James Harvey, the insured, was involved in a car accident with John Potts. Potts died from the injuries sustained in the crash, leaving behind a wife and three children. Harvey’s vehicle was registered in both his name and his business’s name and was covered under a $100,000 liability. Harvey reported the accident to his insurer, GEICO General Insurance Company (“GEICO”). The claims adjuster, Fran Korkus, evaluated liability and sent Harvey a letter explaining that Potts’ claim could exceed the policy limits and that he had the right to hire his own attorney. That same week the office for the attorney representing Potts’ estate called Korkus and requested a statement from Harvey to determine the extent of his assets, whether he had any additional insurance, and if he was in the course and scope of his employment at the time of the accident. Korkus did not communicate the request to Harvey and provided no information to the estate. GEICO then tendered the full amount of the policy limits to the estate’s attorney along with a release and affidavit of coverage. The estate attorney wrote a letter to Korkus, which was forwarded to Harvey, that acknowledged receipt of the check and Korkus’s refusal to make Harvey available for a statement. After knowledge of GEICO’s request for a statement, Harvey hired his own attorney to assist him in responding to the statement request. Korkus was instructed to update the estate attorney, but she did not. About a month after the estate’s original request for a statement, the estate returned GEICO’s check and filed a wrongful death suit against Harvey. The jury found Harvey 100% at fault and awarded the estate $8.47 million in damages.
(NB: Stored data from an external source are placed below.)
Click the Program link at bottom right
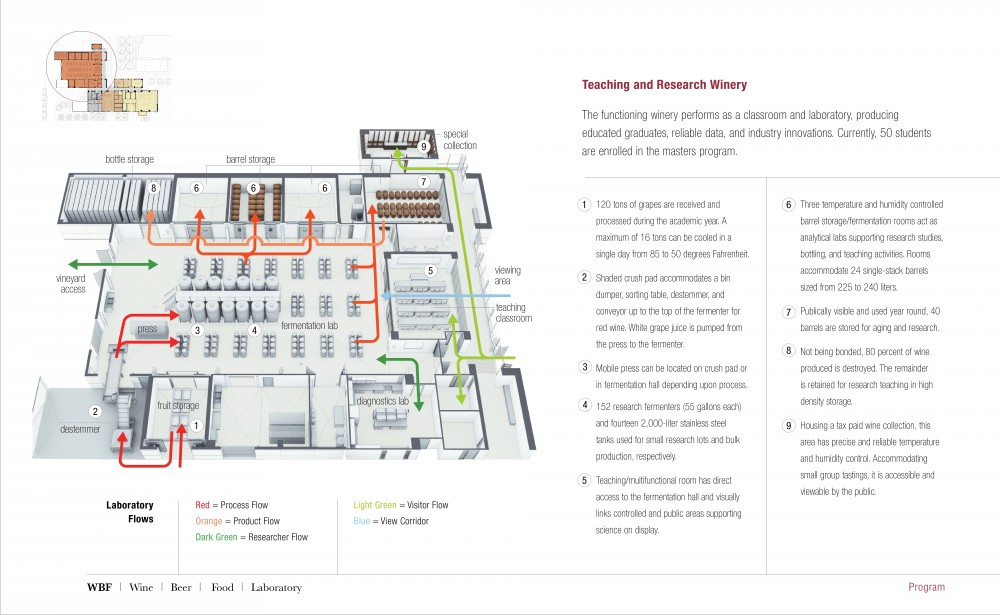The width and height of the screenshot is (1000, 615). (927, 587)
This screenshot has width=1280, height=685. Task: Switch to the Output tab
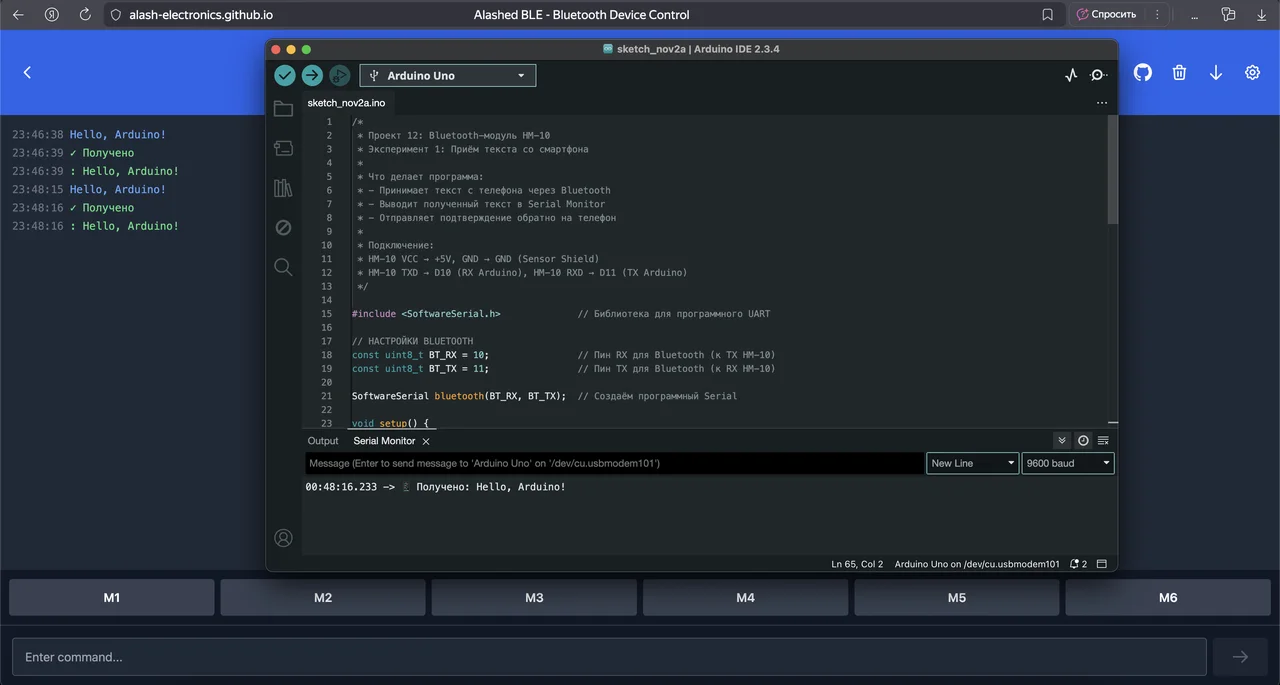point(323,441)
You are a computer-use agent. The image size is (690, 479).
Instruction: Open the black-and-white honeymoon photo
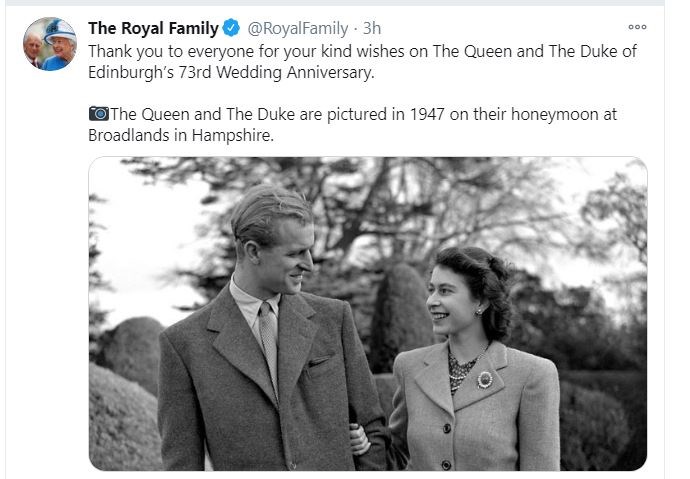367,313
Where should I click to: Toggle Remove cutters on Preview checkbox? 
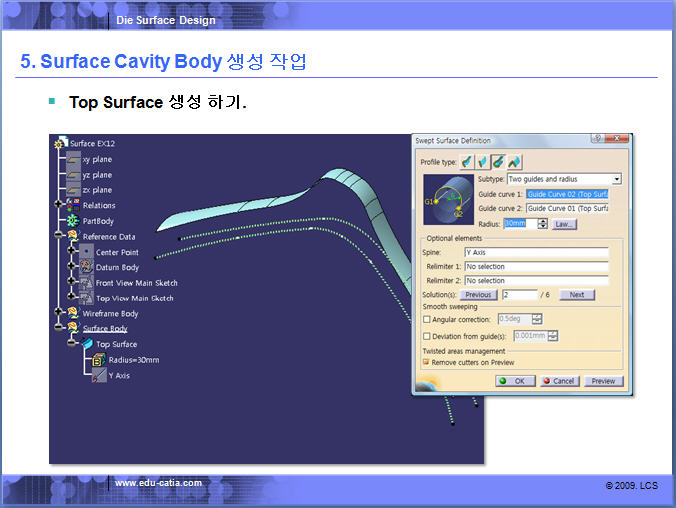click(x=427, y=363)
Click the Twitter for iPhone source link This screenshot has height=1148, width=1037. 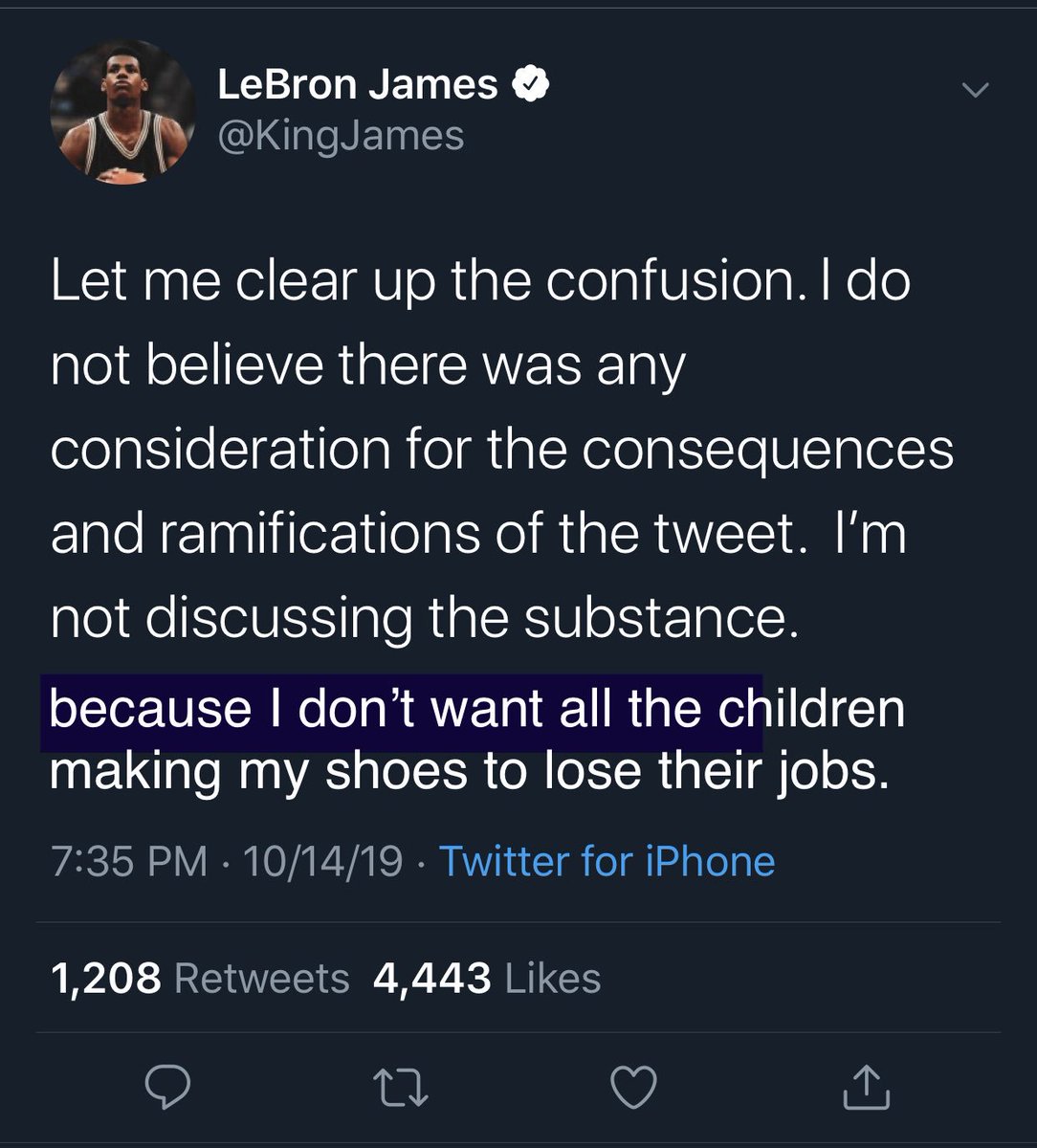[607, 861]
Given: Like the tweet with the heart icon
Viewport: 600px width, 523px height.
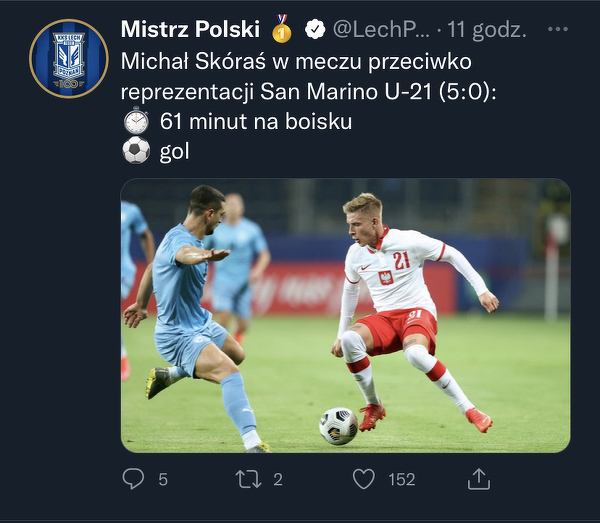Looking at the screenshot, I should (x=364, y=479).
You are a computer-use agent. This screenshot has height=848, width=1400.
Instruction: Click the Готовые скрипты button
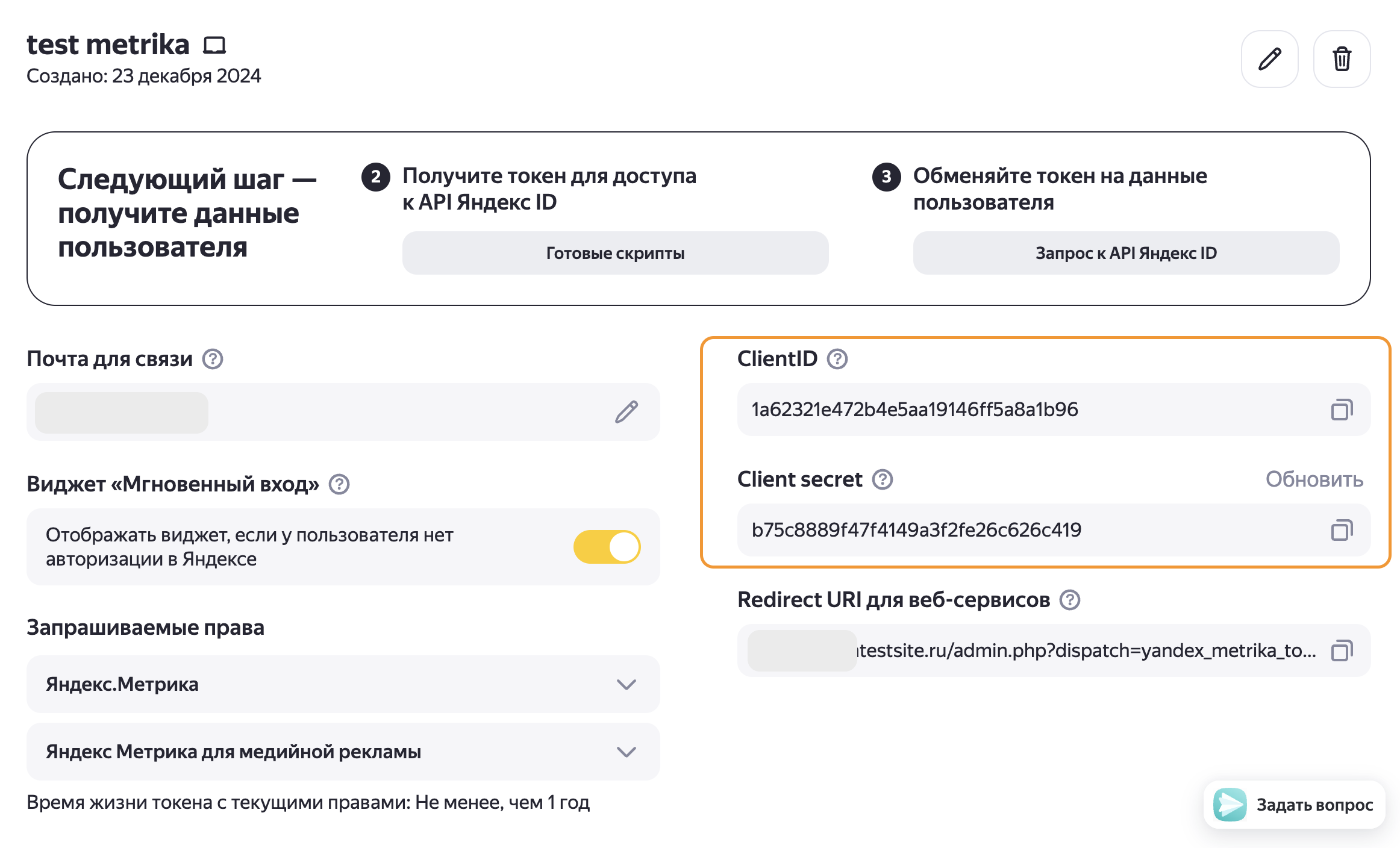(615, 253)
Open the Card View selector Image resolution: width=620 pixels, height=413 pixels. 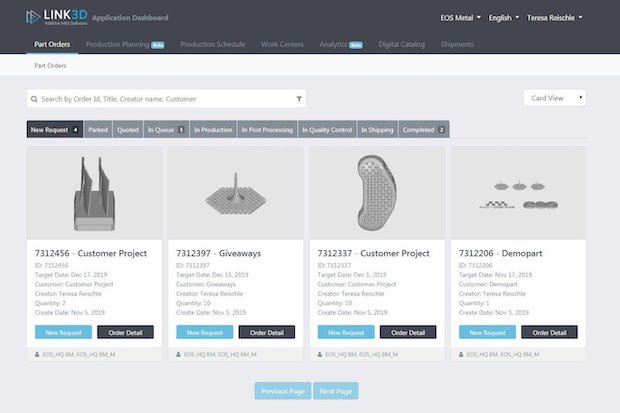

Harvey filed a bad faith claim against GEICO based on the judgment that exceeded his policy limits of $100,000. At trial, the attorney for the estate testified that he did not receive any communication from GEICO regarding Harvey’s willingness to provide a statement after his attorney was available and that had he known that Harvey’s only other asset was a business account worth approximately $85,000 he would not have filed suit and would have instead advised his client to accept the policy limits. GEICO moved for a directed verdict, which the trial court denied. In a special verdict, the jury found that GEICO acted in bad faith and judgment was entered in favor of Harvey in the amount of $9.2 million. GEICO’s motion for a judgment notwithstanding the verdict was denied.
GEICO appealed and argued that Harvey “offered insufficient evidence at trial to support his bad faith claim.” The Fourth District agreed with GEICO, reversed, and concluded that “the evidence was insufficient as a matter of law to show [GEICO] acted in bad faith,” and, “even if the insurer’s conduct were deficient, the insurer’s actions did not cause the excess judgment rendered against the insured.”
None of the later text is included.